The model minimizes the negative Bernoulli log-likelihood. For regularized fits, the optimizer switches to Frank-Wolfe over an exact L1 or L2 ball. For unregularized fits, the class exposes classical inverse-information covariance estimates and robust QMLE sandwich covariance estimates.
Attributes
| Name | Type | Description |
|---|---|---|
| coef_ | ndarray of shape (n_features,) | Estimated slope coefficients. |
| intercept_ | float | Estimated intercept.
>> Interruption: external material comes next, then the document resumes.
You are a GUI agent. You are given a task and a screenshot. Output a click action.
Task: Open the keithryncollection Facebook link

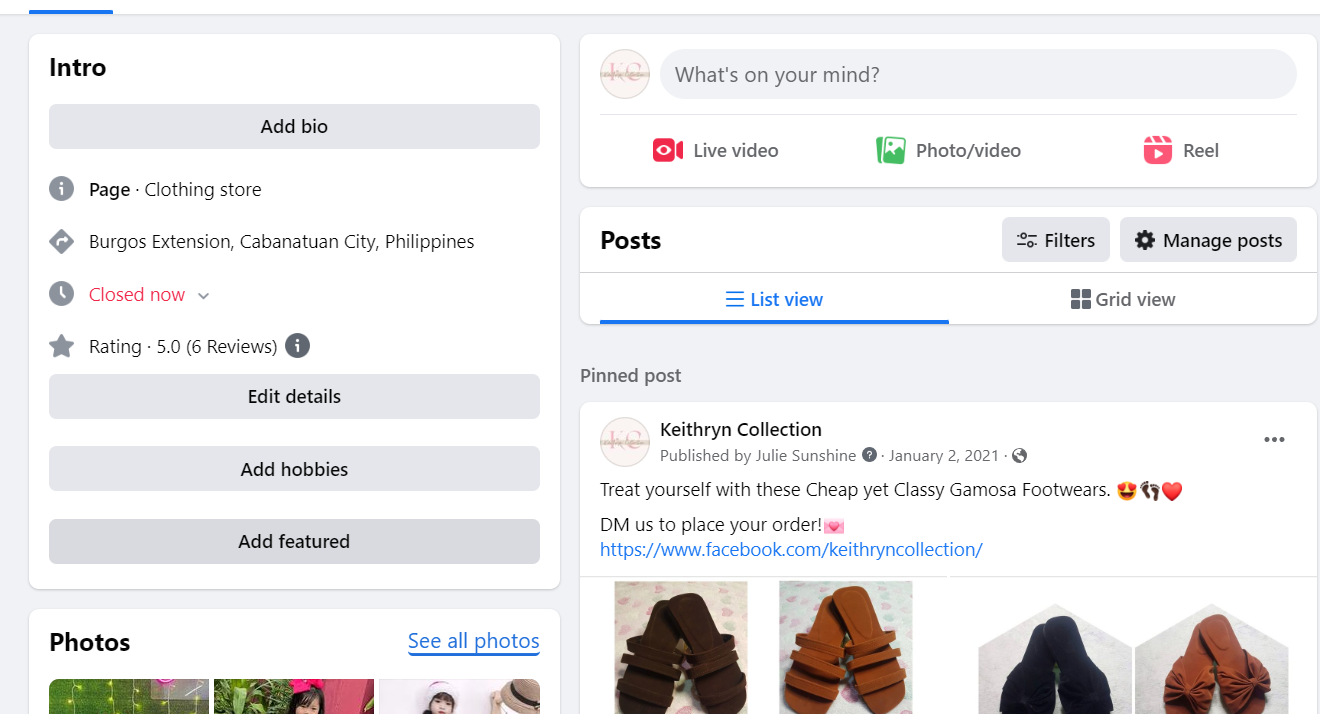point(791,549)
Equals 0.0 when fit_intercept=False. |
| params_ | ndarray of shape (n_params,) | Full parameter vector, including the intercept when present. |
| std_errors_ | ndarray or None | Classical standard errors for params_. |
| robust_std_errors_ | ndarray or None | Robust QMLE standard errors for params_. |
Methods
| Name | Description |
|---|---|
| confidence_intervals | Return coefficient confidence intervals. |
| fit | Fit the logistic regression model. |
| predict | Predict binary class labels using a 0.5 threshold. |
| predict_proba | Return class probabilities for the binary response. |
| score | Return mean classification accuracy on the provided sample. |
| summary | Return [coef, se, ci_lb, ci_ub] for each fitted parameter. |
confidence_intervals
LogisticRegression.confidence_intervals(alpha=0.05, covariance_type='nonrobust')Return coefficient confidence intervals.
fit
LogisticRegression.fit(X, y)Fit the logistic regression model.
Parameters
| Name | Type | Description | Default |
|---|---|---|---|
| X | ndarray of shape (n_samples, n_features) | Feature matrix. | required |
| y | ndarray of shape (n_samples,) | Binary response encoded as 0 or 1. |
required |
Returns
| Name | Type | Description |
|---|---|---|
| LogisticRegression | The fitted estimator. |
predict
LogisticRegression.predict(X)Predict binary class labels using a 0.5 threshold.
predict_proba
LogisticRegression.predict_proba(X)Return class probabilities for the binary response.
Parameters
| Name | Type | Description | Default |
|---|---|---|---|
| X | ndarray of shape (n_samples, n_features) | Feature matrix. | required |
Returns
| Name | Type | Description |
|---|---|---|
| ndarray of shape (n_samples, 2) | Column-stacked probabilities for classes 0 and 1. |
score
LogisticRegression.score(X, y)Return mean classification accuracy on the provided sample.
summary
LogisticRegression.summary(alpha=0.05, covariance_type='nonrobust')Return [coef, se, ci_lb, ci_ub] for each fitted parameter.